(Records from a collection)
__________________________________________________

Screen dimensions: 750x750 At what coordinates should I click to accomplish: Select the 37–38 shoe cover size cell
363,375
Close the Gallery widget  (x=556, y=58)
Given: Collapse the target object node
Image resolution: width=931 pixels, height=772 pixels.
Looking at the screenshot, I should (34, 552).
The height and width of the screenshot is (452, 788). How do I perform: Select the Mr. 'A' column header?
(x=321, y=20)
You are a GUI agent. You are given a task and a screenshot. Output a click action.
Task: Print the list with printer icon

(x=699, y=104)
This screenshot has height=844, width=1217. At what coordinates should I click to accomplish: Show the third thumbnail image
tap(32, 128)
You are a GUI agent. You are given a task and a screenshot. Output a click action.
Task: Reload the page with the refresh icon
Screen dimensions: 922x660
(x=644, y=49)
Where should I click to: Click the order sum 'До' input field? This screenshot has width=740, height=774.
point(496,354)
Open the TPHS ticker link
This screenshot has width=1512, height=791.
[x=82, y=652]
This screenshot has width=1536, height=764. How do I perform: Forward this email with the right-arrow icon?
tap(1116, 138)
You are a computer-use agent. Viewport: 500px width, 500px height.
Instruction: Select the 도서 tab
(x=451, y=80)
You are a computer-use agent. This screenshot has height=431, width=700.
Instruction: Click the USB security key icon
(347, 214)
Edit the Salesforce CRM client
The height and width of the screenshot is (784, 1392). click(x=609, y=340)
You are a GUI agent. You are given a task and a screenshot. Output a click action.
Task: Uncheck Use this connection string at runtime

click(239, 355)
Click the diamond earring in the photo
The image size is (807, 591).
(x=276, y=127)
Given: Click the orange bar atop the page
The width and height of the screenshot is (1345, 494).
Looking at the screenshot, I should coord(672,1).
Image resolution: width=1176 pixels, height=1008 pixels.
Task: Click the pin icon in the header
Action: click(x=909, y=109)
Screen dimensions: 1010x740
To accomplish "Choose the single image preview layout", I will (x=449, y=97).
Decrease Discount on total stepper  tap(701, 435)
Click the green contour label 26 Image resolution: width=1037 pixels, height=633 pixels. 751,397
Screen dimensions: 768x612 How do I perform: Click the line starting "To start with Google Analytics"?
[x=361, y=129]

__________________________________________________

[Problem requirements]
Restate the whole of the data exactly.

[Reply]
Screen dimensions: 750x750 At what coordinates should I click to accomplish: Select the 37–38 shoe cover size cell
363,375
Close the Gallery widget  (x=556, y=58)
Given: Collapse the target object node
Image resolution: width=931 pixels, height=772 pixels.
Looking at the screenshot, I should (34, 552).
The height and width of the screenshot is (452, 788). How do I perform: Select the Mr. 'A' column header?
(x=321, y=20)
You are a GUI agent. You are given a task and a screenshot. Output a click action.
Task: Print the list with printer icon

(x=699, y=104)
This screenshot has height=844, width=1217. At what coordinates should I click to accomplish: Show the third thumbnail image
tap(32, 128)
You are a GUI agent. You are given a task and a screenshot. Output a click action.
Task: Reload the page with the refresh icon
Screen dimensions: 922x660
(x=644, y=49)
Where should I click to: Click the order sum 'До' input field? This screenshot has width=740, height=774.
point(496,354)
Open the TPHS ticker link
This screenshot has width=1512, height=791.
[x=82, y=652]
This screenshot has width=1536, height=764. How do I perform: Forward this email with the right-arrow icon?
tap(1116, 138)
You are a computer-use agent. Viewport: 500px width, 500px height.
Instruction: Select the 도서 tab
(x=451, y=80)
You are a computer-use agent. This screenshot has height=431, width=700.
Instruction: Click the USB security key icon
(347, 214)
Edit the Salesforce CRM client
The height and width of the screenshot is (784, 1392). click(x=609, y=340)
You are a GUI agent. You are given a task and a screenshot. Output a click action.
Task: Uncheck Use this connection string at runtime

click(239, 355)
Click the diamond earring in the photo
The image size is (807, 591).
(x=276, y=127)
Given: Click the orange bar atop the page
The width and height of the screenshot is (1345, 494).
Looking at the screenshot, I should coord(672,1).
Image resolution: width=1176 pixels, height=1008 pixels.
Task: Click the pin icon in the header
Action: click(x=909, y=109)
Screen dimensions: 1010x740
To accomplish "Choose the single image preview layout", I will (x=449, y=97).
Decrease Discount on total stepper  tap(701, 435)
Click the green contour label 26 Image resolution: width=1037 pixels, height=633 pixels. 751,397
Screen dimensions: 768x612 How do I perform: Click the line starting "To start with Google Analytics"?
[x=361, y=129]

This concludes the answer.